The birthplace of civilisation: Mesopotamia
From Cities and Writing
The land between the rivers was the ground of agricultural growth and the Era of agrarian surplus. Such surplus enabled the specialisation of jobs and the establishment of cities, with focal points in trading, worshipping, and administrating cities such as Ur, Uruk, or Babylon.In world history up to October 2023, the history of writing is one of the most important advances in Mesopotamia. The Sumerians created a type of wedge writing known as cuneiform. It allowed them to inscribe laws, texts, and history onto clay.
Law and Literature: A Legacy
For example, the Mesopotamians developed some of the earliest laws and forms of literature. The Babylonian king Hammurabi prepared the Code of Hammurabi which basis on "an eye for an eye, a tooth for a tooth" a style of justice.

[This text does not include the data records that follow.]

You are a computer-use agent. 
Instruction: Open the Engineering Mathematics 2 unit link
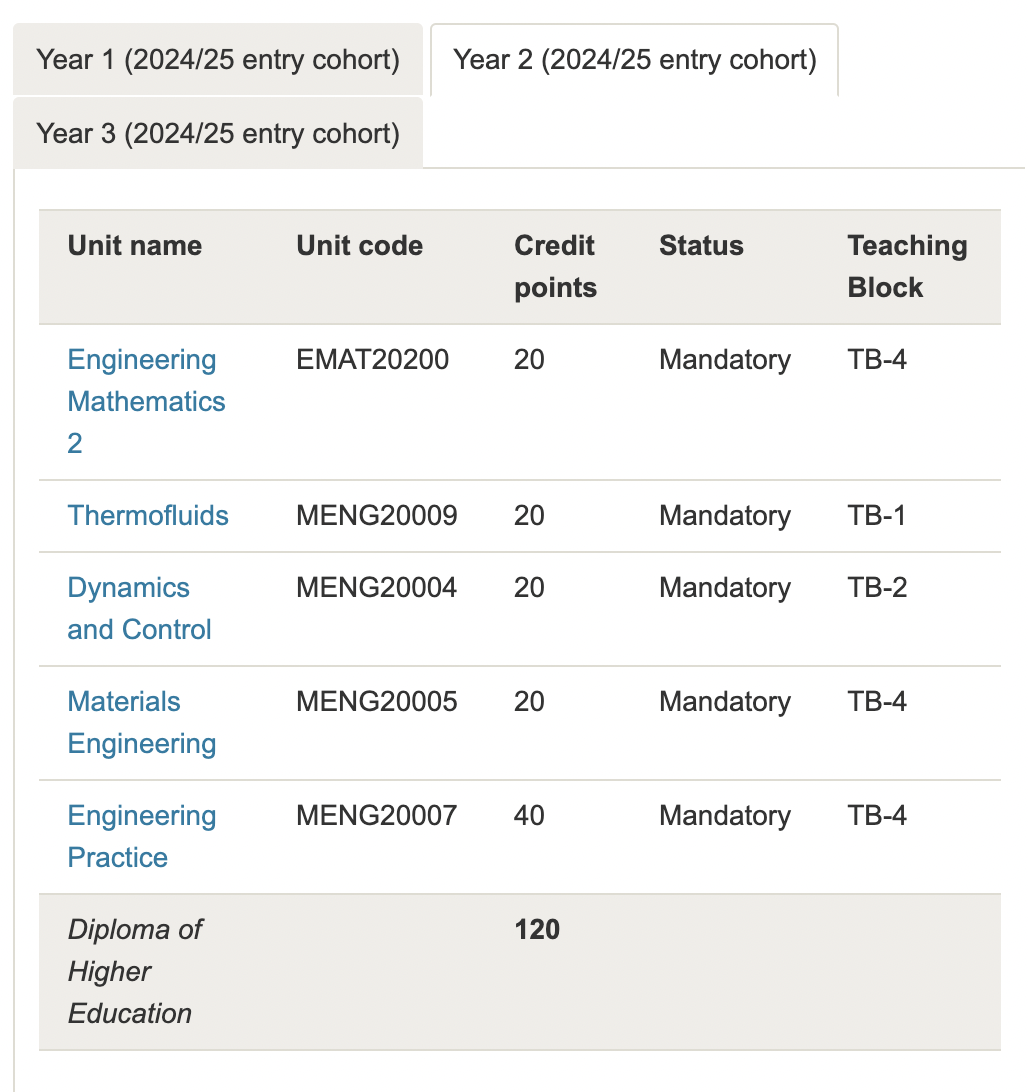(146, 401)
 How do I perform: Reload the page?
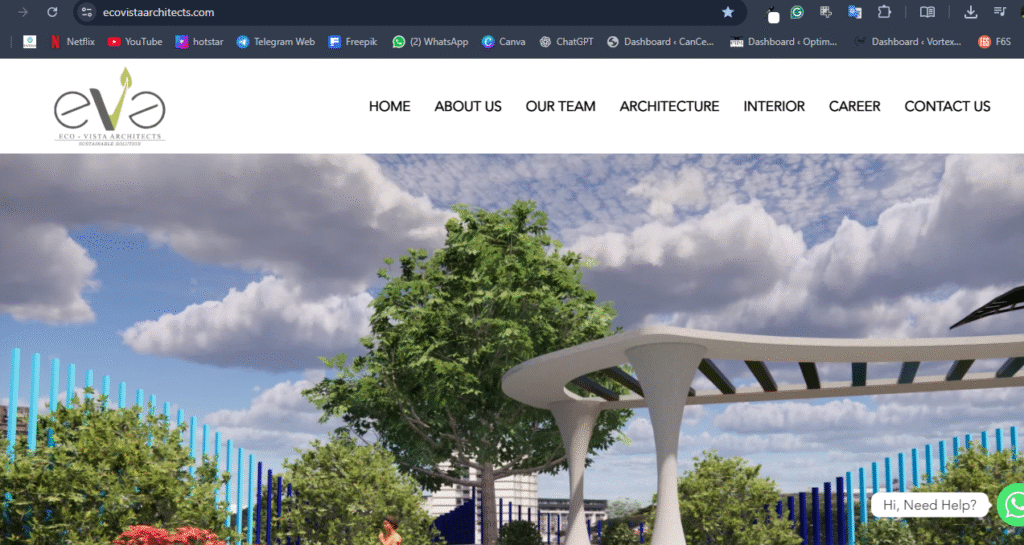52,12
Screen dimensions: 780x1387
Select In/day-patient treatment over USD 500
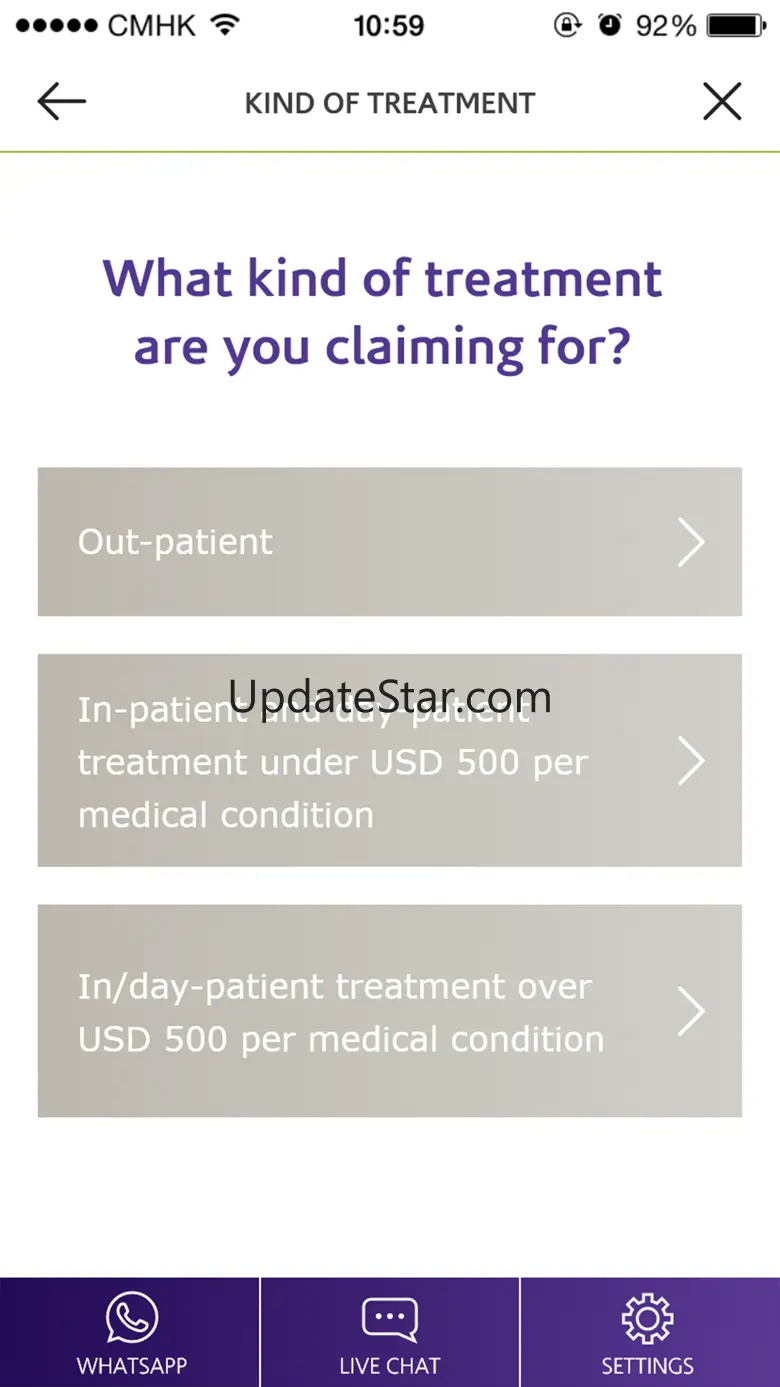tap(390, 1011)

Mesopotamian literature, including epic poems, myths, and hymns like the Epic of Gilgamesh, one of the oldest works in world literature
Mesopotamia: The Last Legacy
Even when Mesopotamian civilizations slowly disappeared, the influence still lives in the modern world. From agricultural to irrigation, law-magnetic writing. Mesopotamian Religion a belief in the number of gods and goddesses had a great impact on later religions such as Judaism, Christianity and Islam.
Civilizations of Mesopotamia built great cities, developed complex writing systems, and established detailed legal codes that have forever stamped the planet. How their breakthroughs in agriculture, security and design have even helped to propel history forward.
While their empires eventually collapsed and fell, what they created continues to inspire and inform us today. Displaying the might of the human mind and the eternal nature of civilization — from the Epic of Gilgamesh to the Code of Hammurabi based on which later civilizations were built.